YOUR TASK: Every entry in this listing should be written out exactly.

##### SUPPLIED RECORDS #####

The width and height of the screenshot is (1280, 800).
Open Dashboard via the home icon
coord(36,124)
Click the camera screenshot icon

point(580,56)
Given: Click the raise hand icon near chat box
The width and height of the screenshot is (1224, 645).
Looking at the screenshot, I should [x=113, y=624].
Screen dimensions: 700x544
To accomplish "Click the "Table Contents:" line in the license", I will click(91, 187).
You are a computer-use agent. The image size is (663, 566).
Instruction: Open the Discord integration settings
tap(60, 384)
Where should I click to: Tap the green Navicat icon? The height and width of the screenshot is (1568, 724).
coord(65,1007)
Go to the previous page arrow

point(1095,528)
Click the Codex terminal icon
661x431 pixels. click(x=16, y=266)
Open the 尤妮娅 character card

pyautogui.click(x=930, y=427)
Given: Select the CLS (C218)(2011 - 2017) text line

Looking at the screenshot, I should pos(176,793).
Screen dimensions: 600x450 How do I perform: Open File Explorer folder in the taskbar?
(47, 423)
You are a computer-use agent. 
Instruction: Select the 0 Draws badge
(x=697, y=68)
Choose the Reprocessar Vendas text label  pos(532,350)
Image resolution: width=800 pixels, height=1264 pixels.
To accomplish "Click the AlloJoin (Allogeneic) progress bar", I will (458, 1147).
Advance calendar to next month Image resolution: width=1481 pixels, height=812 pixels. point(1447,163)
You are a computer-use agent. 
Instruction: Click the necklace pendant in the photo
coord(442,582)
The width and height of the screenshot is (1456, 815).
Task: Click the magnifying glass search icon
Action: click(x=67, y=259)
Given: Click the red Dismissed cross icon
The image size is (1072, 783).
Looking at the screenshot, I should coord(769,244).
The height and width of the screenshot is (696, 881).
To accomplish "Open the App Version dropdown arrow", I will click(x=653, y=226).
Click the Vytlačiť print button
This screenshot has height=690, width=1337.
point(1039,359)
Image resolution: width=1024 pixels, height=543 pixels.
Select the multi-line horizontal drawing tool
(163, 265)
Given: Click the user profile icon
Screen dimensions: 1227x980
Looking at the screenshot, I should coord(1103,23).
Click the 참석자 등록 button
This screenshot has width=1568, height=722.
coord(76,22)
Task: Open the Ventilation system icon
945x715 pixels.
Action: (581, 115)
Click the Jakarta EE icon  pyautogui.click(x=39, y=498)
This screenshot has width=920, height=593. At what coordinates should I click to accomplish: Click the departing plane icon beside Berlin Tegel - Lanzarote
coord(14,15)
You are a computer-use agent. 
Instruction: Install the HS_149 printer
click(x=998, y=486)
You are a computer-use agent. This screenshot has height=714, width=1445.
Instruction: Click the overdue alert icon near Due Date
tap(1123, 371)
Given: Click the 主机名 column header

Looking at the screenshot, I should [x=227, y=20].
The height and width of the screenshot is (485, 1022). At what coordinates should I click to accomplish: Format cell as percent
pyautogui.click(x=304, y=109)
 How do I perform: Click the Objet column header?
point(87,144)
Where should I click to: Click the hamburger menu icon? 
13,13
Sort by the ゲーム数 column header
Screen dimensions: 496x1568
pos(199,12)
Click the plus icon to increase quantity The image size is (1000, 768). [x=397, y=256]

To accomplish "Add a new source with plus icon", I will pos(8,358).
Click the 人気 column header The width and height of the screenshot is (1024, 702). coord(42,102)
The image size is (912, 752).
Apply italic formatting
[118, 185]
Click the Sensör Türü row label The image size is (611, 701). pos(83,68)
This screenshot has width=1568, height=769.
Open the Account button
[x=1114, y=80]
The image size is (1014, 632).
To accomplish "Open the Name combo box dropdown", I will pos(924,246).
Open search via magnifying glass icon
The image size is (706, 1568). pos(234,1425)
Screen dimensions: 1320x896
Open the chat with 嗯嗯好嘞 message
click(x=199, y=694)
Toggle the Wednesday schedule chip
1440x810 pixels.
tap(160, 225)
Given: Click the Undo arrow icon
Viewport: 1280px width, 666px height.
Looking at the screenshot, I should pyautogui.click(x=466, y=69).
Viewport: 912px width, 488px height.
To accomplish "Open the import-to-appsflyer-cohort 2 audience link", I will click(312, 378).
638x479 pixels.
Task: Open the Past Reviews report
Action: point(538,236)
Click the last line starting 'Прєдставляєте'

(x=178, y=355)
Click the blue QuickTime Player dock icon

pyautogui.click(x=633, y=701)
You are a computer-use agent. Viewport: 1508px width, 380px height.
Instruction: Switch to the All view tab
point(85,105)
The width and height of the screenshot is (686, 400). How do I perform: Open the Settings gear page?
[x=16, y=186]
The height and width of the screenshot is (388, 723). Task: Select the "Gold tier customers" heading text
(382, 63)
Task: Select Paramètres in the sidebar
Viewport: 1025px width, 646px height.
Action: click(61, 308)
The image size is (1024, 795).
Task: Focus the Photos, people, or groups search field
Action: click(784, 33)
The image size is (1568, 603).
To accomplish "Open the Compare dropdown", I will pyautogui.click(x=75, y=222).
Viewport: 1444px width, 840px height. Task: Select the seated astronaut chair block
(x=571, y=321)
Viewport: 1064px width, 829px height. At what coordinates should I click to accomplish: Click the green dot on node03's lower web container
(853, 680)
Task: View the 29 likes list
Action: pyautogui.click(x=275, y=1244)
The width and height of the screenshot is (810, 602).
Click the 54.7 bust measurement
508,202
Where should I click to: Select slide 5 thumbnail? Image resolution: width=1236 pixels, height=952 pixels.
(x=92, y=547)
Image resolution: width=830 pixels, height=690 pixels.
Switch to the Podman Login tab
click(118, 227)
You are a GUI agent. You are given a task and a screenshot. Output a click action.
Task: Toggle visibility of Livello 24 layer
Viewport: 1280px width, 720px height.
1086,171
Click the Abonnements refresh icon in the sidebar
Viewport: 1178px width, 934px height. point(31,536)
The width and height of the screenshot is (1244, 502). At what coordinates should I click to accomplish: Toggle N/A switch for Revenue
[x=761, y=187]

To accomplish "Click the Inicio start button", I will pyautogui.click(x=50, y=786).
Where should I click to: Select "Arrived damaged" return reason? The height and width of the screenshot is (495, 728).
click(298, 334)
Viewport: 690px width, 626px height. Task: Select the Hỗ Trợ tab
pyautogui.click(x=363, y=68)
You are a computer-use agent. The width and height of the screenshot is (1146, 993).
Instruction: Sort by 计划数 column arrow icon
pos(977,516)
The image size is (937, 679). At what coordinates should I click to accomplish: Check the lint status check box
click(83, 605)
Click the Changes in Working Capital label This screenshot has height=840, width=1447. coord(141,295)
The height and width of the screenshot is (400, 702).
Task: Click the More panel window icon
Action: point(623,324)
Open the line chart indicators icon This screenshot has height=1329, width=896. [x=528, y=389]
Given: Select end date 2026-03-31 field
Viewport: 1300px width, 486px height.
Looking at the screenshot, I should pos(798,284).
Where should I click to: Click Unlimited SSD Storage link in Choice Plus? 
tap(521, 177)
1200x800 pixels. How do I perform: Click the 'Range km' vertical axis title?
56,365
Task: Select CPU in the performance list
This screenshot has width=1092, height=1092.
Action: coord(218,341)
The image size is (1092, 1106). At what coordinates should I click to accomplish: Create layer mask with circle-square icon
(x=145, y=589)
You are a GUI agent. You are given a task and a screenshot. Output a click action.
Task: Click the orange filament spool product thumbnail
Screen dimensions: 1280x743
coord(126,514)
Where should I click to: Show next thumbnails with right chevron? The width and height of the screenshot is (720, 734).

#####

SOLUTION:
The width and height of the screenshot is (1280, 800).
Open Dashboard via the home icon
coord(36,124)
Click the camera screenshot icon

point(580,56)
Given: Click the raise hand icon near chat box
The width and height of the screenshot is (1224, 645).
Looking at the screenshot, I should [x=113, y=624].
Screen dimensions: 700x544
To accomplish "Click the "Table Contents:" line in the license", I will click(91, 187).
You are a computer-use agent. The image size is (663, 566).
Instruction: Open the Discord integration settings
tap(60, 384)
Where should I click to: Tap the green Navicat icon? The height and width of the screenshot is (1568, 724).
coord(65,1007)
Go to the previous page arrow

point(1095,528)
Click the Codex terminal icon
661x431 pixels. click(x=16, y=266)
Open the 尤妮娅 character card

pyautogui.click(x=930, y=427)
Given: Select the CLS (C218)(2011 - 2017) text line

Looking at the screenshot, I should pos(176,793).
Screen dimensions: 600x450 How do I perform: Open File Explorer folder in the taskbar?
(47, 423)
You are a computer-use agent. 
Instruction: Select the 0 Draws badge
(x=697, y=68)
Choose the Reprocessar Vendas text label  pos(532,350)
Image resolution: width=800 pixels, height=1264 pixels.
To accomplish "Click the AlloJoin (Allogeneic) progress bar", I will (458, 1147).
Advance calendar to next month Image resolution: width=1481 pixels, height=812 pixels. point(1447,163)
You are a computer-use agent. 
Instruction: Click the necklace pendant in the photo
coord(442,582)
The width and height of the screenshot is (1456, 815).
Task: Click the magnifying glass search icon
Action: click(x=67, y=259)
Given: Click the red Dismissed cross icon
The image size is (1072, 783).
Looking at the screenshot, I should coord(769,244).
The height and width of the screenshot is (696, 881).
To accomplish "Open the App Version dropdown arrow", I will click(x=653, y=226).
Click the Vytlačiť print button
This screenshot has height=690, width=1337.
point(1039,359)
Image resolution: width=1024 pixels, height=543 pixels.
Select the multi-line horizontal drawing tool
(163, 265)
Given: Click the user profile icon
Screen dimensions: 1227x980
Looking at the screenshot, I should coord(1103,23).
Click the 참석자 등록 button
This screenshot has width=1568, height=722.
coord(76,22)
Task: Open the Ventilation system icon
945x715 pixels.
Action: (581, 115)
Click the Jakarta EE icon  pyautogui.click(x=39, y=498)
This screenshot has width=920, height=593. At what coordinates should I click to accomplish: Click the departing plane icon beside Berlin Tegel - Lanzarote
coord(14,15)
You are a computer-use agent. 
Instruction: Install the HS_149 printer
click(x=998, y=486)
You are a computer-use agent. This screenshot has height=714, width=1445.
Instruction: Click the overdue alert icon near Due Date
tap(1123, 371)
Given: Click the 主机名 column header

Looking at the screenshot, I should [x=227, y=20].
The height and width of the screenshot is (485, 1022). At what coordinates should I click to accomplish: Format cell as percent
pyautogui.click(x=304, y=109)
 How do I perform: Click the Objet column header?
point(87,144)
Where should I click to: Click the hamburger menu icon? 
13,13
Sort by the ゲーム数 column header
Screen dimensions: 496x1568
pos(199,12)
Click the plus icon to increase quantity The image size is (1000, 768). [x=397, y=256]

To accomplish "Add a new source with plus icon", I will pos(8,358).
Click the 人気 column header The width and height of the screenshot is (1024, 702). coord(42,102)
The image size is (912, 752).
Apply italic formatting
[118, 185]
Click the Sensör Türü row label The image size is (611, 701). pos(83,68)
This screenshot has width=1568, height=769.
Open the Account button
[x=1114, y=80]
The image size is (1014, 632).
To accomplish "Open the Name combo box dropdown", I will pos(924,246).
Open search via magnifying glass icon
The image size is (706, 1568). pos(234,1425)
Screen dimensions: 1320x896
Open the chat with 嗯嗯好嘞 message
click(x=199, y=694)
Toggle the Wednesday schedule chip
1440x810 pixels.
tap(160, 225)
Given: Click the Undo arrow icon
Viewport: 1280px width, 666px height.
Looking at the screenshot, I should pyautogui.click(x=466, y=69).
Viewport: 912px width, 488px height.
To accomplish "Open the import-to-appsflyer-cohort 2 audience link", I will click(312, 378).
638x479 pixels.
Task: Open the Past Reviews report
Action: point(538,236)
Click the last line starting 'Прєдставляєте'

(x=178, y=355)
Click the blue QuickTime Player dock icon

pyautogui.click(x=633, y=701)
You are a computer-use agent. Viewport: 1508px width, 380px height.
Instruction: Switch to the All view tab
point(85,105)
The width and height of the screenshot is (686, 400). How do I perform: Open the Settings gear page?
[x=16, y=186]
The height and width of the screenshot is (388, 723). Task: Select the "Gold tier customers" heading text
(382, 63)
Task: Select Paramètres in the sidebar
Viewport: 1025px width, 646px height.
Action: click(61, 308)
The image size is (1024, 795).
Task: Focus the Photos, people, or groups search field
Action: click(784, 33)
The image size is (1568, 603).
To accomplish "Open the Compare dropdown", I will pyautogui.click(x=75, y=222).
Viewport: 1444px width, 840px height. Task: Select the seated astronaut chair block
(x=571, y=321)
Viewport: 1064px width, 829px height. At what coordinates should I click to accomplish: Click the green dot on node03's lower web container
(853, 680)
Task: View the 29 likes list
Action: pyautogui.click(x=275, y=1244)
The width and height of the screenshot is (810, 602).
Click the 54.7 bust measurement
508,202
Where should I click to: Select slide 5 thumbnail? Image resolution: width=1236 pixels, height=952 pixels.
(x=92, y=547)
Image resolution: width=830 pixels, height=690 pixels.
Switch to the Podman Login tab
click(118, 227)
You are a GUI agent. You are given a task and a screenshot. Output a click action.
Task: Toggle visibility of Livello 24 layer
Viewport: 1280px width, 720px height.
1086,171
Click the Abonnements refresh icon in the sidebar
Viewport: 1178px width, 934px height. point(31,536)
The width and height of the screenshot is (1244, 502). At what coordinates should I click to accomplish: Toggle N/A switch for Revenue
[x=761, y=187]

To accomplish "Click the Inicio start button", I will pyautogui.click(x=50, y=786).
Where should I click to: Select "Arrived damaged" return reason? The height and width of the screenshot is (495, 728).
click(298, 334)
Viewport: 690px width, 626px height. Task: Select the Hỗ Trợ tab
pyautogui.click(x=363, y=68)
You are a computer-use agent. The width and height of the screenshot is (1146, 993).
Instruction: Sort by 计划数 column arrow icon
pos(977,516)
The image size is (937, 679). At what coordinates should I click to accomplish: Check the lint status check box
click(83, 605)
Click the Changes in Working Capital label This screenshot has height=840, width=1447. coord(141,295)
The height and width of the screenshot is (400, 702).
Task: Click the More panel window icon
Action: point(623,324)
Open the line chart indicators icon This screenshot has height=1329, width=896. [x=528, y=389]
Given: Select end date 2026-03-31 field
Viewport: 1300px width, 486px height.
Looking at the screenshot, I should pos(798,284).
Where should I click to: Click Unlimited SSD Storage link in Choice Plus? 
tap(521, 177)
1200x800 pixels. How do I perform: Click the 'Range km' vertical axis title?
56,365
Task: Select CPU in the performance list
This screenshot has width=1092, height=1092.
Action: coord(218,341)
The image size is (1092, 1106). At what coordinates should I click to accomplish: Create layer mask with circle-square icon
(x=145, y=589)
You are a GUI agent. You are given a task and a screenshot. Output a click action.
Task: Click the orange filament spool product thumbnail
Screen dimensions: 1280x743
coord(126,514)
Where should I click to: Show next thumbnails with right chevron? The width and height of the screenshot is (720, 734).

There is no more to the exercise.